Son pesimistas y autocríticos, no aceptan las críticas de los demás y cualquier comentario hacia su persona, lo consideran como un atentado hacia su intimidad. Al interiorizar tanto sobre sus sentimientos, cualquier comentario negativo les hace sufrir enormemente, le dan excesiva importancia.
Baja autoestima. Poseen sentimientos de inferioridad y de culpabilidad. No les gusta quedar mal y con frecuencia sienten vergüenza delante de los demás. Por lo general, ante un grupo de personas permanecen más tiempo escuchando que hablando.
Excesiva timidez. Aunque la timidez es el rasgo más característico de las personas introvertidas, no todas las personas tímidas son introvertidas, hay quienes al principio son tímidos cuando no tienen confianza y conforme van entrando en confianza con las personas se sueltan más y desaparece la timidez inicial.
No tienen muchos amigos y no les gusta relacionarse con gente nueva. Tienden a alejarse y retraerse de la vida social, carecen de habilidades para las relaciones sociales.
El introvertido es incapaz de expresar sus sentimientos, sus deseos y sus objetivos. Si algo le molesta, no lo dice.
No tienen muchas relaciones de pareja, pues su dificultad para relacionarse con los demás dificulta la posibilidad de una relación con el sexo opuesto. Esto, en la mayoría de los casos provoca frustración, no llegan a comprender por qué no encuentran una pareja con quien compartir.
Son fácilmente irritables, aunque no lo exteriorizan, prefieren retirarse antes que demostrar sus sentimientos.
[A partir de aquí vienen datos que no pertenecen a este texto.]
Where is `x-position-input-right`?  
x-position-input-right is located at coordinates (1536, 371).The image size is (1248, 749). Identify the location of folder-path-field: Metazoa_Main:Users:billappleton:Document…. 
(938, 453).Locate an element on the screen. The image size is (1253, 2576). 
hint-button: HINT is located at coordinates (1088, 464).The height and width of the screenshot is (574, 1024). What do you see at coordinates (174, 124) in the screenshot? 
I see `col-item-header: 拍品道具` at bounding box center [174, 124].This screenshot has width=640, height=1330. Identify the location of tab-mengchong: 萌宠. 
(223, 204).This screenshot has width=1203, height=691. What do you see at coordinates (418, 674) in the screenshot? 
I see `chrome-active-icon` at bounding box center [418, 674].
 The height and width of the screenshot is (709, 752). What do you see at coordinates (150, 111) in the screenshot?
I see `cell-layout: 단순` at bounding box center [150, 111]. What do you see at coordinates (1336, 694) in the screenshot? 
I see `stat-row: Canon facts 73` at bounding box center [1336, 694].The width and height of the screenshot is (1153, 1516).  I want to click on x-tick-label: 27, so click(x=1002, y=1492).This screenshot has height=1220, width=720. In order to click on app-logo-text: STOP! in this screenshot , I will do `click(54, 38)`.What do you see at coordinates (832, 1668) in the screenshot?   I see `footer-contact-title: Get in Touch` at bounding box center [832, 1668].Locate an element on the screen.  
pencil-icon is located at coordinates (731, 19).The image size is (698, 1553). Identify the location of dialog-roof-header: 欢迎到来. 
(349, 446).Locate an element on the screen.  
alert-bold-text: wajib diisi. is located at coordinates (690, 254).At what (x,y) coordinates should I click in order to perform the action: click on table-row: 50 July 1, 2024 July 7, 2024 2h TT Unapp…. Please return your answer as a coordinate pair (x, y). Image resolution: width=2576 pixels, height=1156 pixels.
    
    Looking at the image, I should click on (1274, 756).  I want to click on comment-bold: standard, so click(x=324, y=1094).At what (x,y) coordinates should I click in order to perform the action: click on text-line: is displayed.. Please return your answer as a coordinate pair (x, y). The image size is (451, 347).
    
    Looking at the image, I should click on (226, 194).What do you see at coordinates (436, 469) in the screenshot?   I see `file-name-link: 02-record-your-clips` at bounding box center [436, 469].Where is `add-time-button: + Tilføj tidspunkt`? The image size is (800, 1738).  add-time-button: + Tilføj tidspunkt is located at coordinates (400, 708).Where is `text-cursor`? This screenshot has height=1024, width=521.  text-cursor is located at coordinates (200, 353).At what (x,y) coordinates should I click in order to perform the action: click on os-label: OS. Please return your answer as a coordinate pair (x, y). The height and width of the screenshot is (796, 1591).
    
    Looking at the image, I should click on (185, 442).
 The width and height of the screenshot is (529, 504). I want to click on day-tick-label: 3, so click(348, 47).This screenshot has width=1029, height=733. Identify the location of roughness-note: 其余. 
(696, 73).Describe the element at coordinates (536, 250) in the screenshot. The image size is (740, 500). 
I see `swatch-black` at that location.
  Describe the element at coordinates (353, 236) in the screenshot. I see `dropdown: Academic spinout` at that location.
Son apáticos, no desean tener emociones nuevas. No sienten interés por las aventuras ni por lo desconocido. Se conforman con su vida, no le gustan los cambios, la incertidumbre ni los imprevistos.
Lo interesante de las personas introvertidas surge cuando vencen sus aspectos negativos y dan paso a las cualidades que les hacen ser personas especiales.